#### [Bereitgestelltes Material]
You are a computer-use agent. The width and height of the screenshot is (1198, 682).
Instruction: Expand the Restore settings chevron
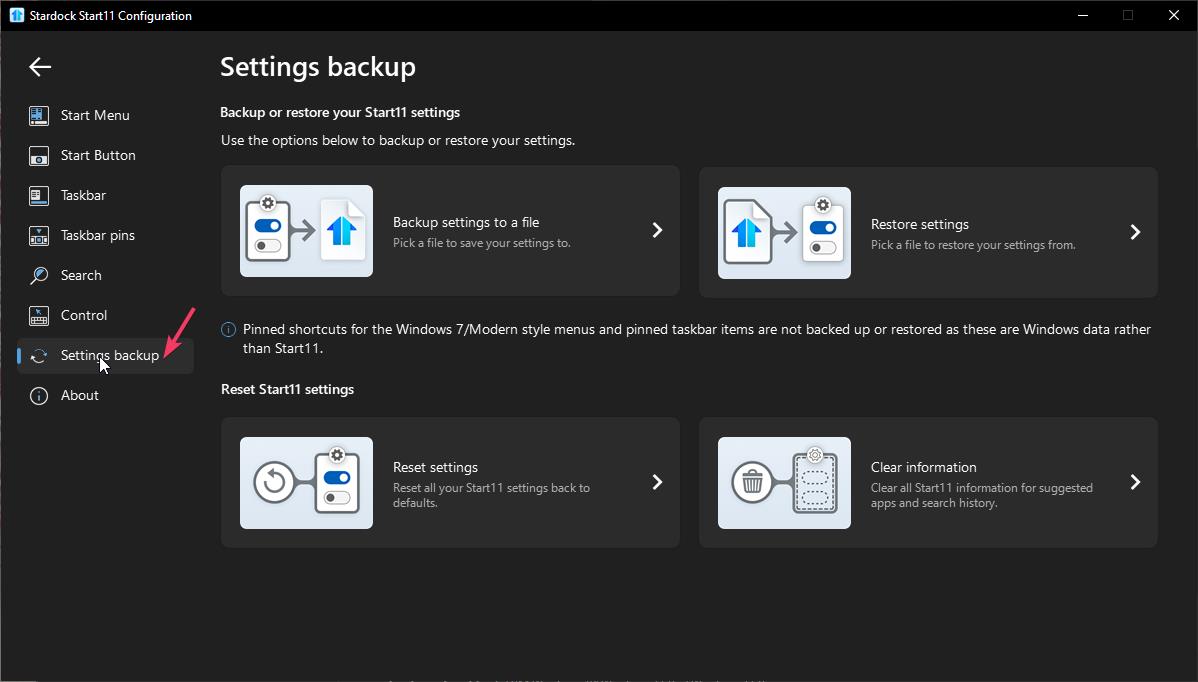(1135, 232)
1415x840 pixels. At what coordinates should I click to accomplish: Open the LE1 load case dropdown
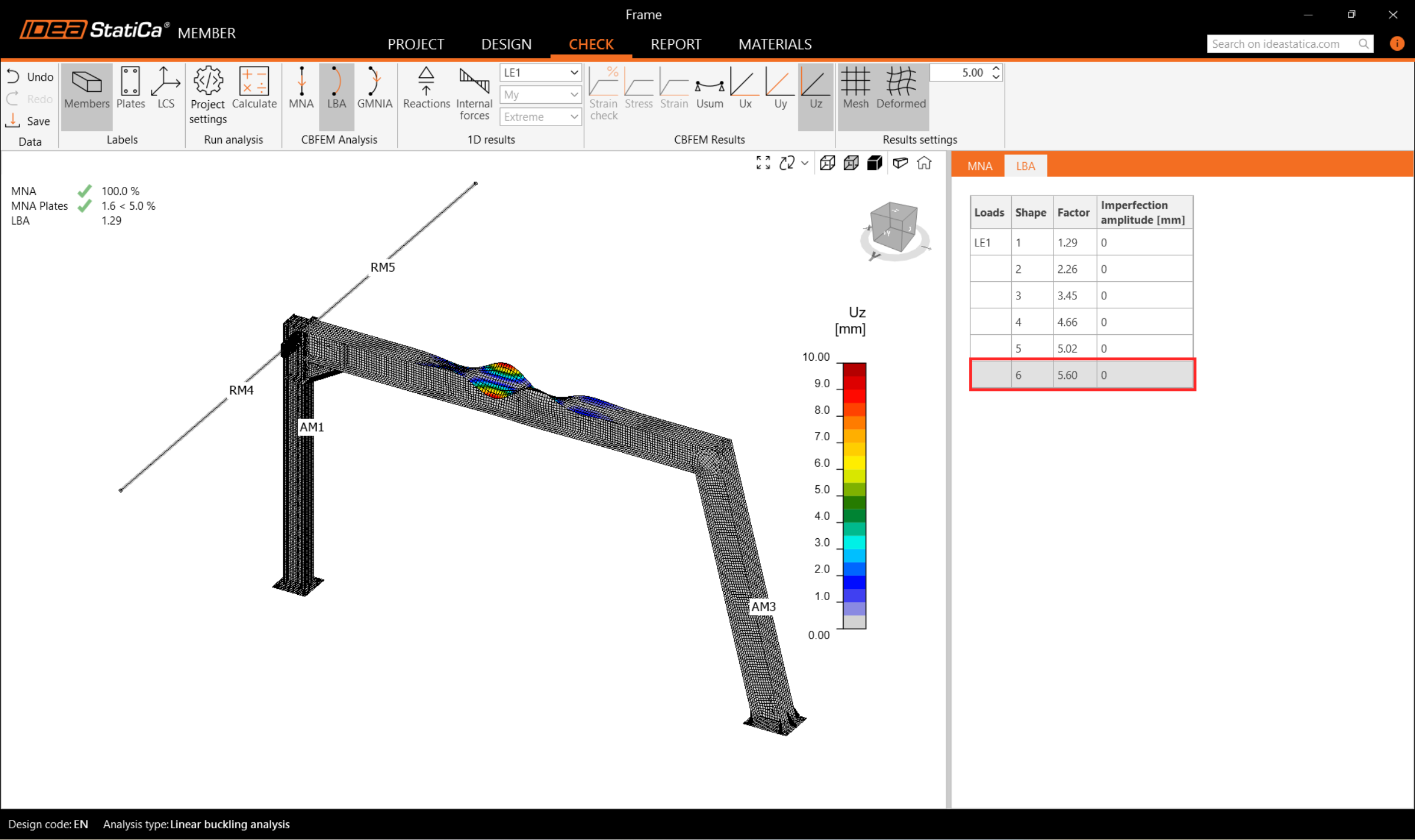pos(540,73)
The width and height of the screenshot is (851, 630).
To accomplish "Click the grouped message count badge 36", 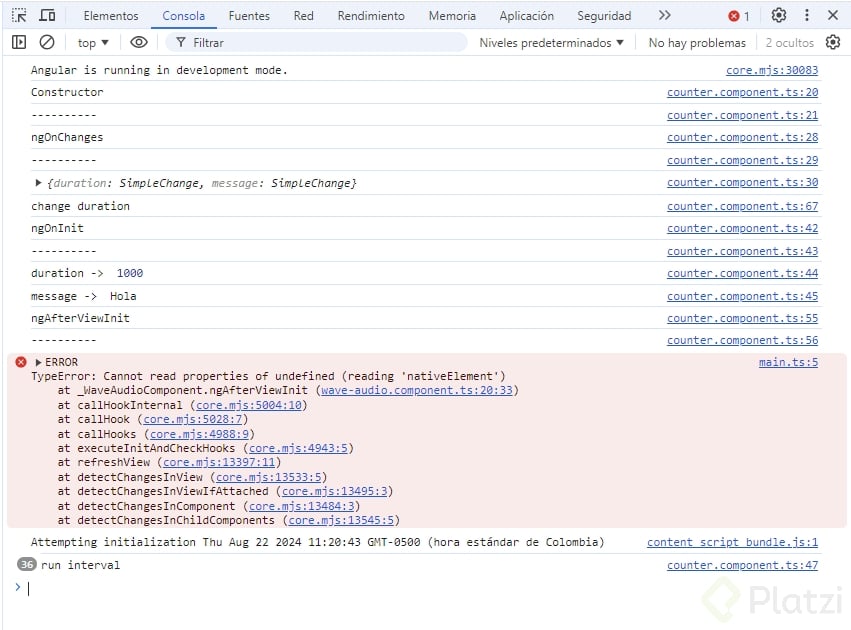I will point(27,565).
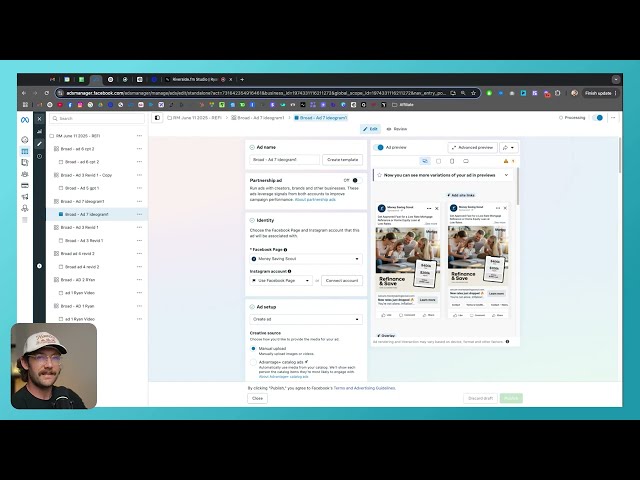
Task: Switch to the Review tab
Action: (x=396, y=129)
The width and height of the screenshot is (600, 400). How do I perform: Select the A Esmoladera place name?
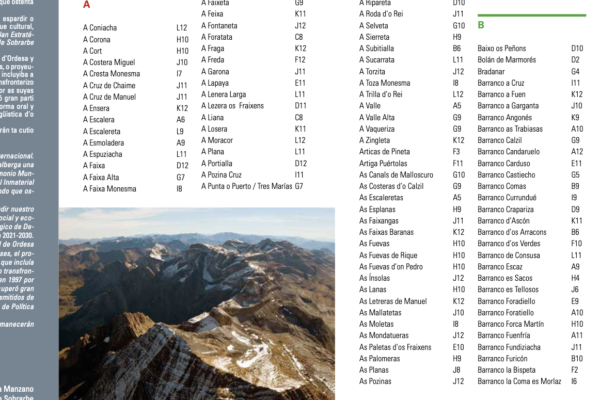click(x=107, y=142)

#### [Die Aufgabe]
Gib den Teil des Materials, der mit der Zeile beginnt, die „The width and height of the screenshot is (600, 400).“ enthält, und bis zum Ende des Materials reicht, beide Enden eingeschlossen, als Markdown-Tabelle mit den Spalten „Nummer“ und „Zeile“ wieder. Lass dabei Leerzeilen und die Bilder weg.

#### [Antwort zur Aufgabe]
| Nummer | Zeile |
|---|---|
| 1 | The width and height of the screenshot is (600, 400). How do I perform: Select the A Esmoladera place name? |
| 2 | click(x=107, y=142) |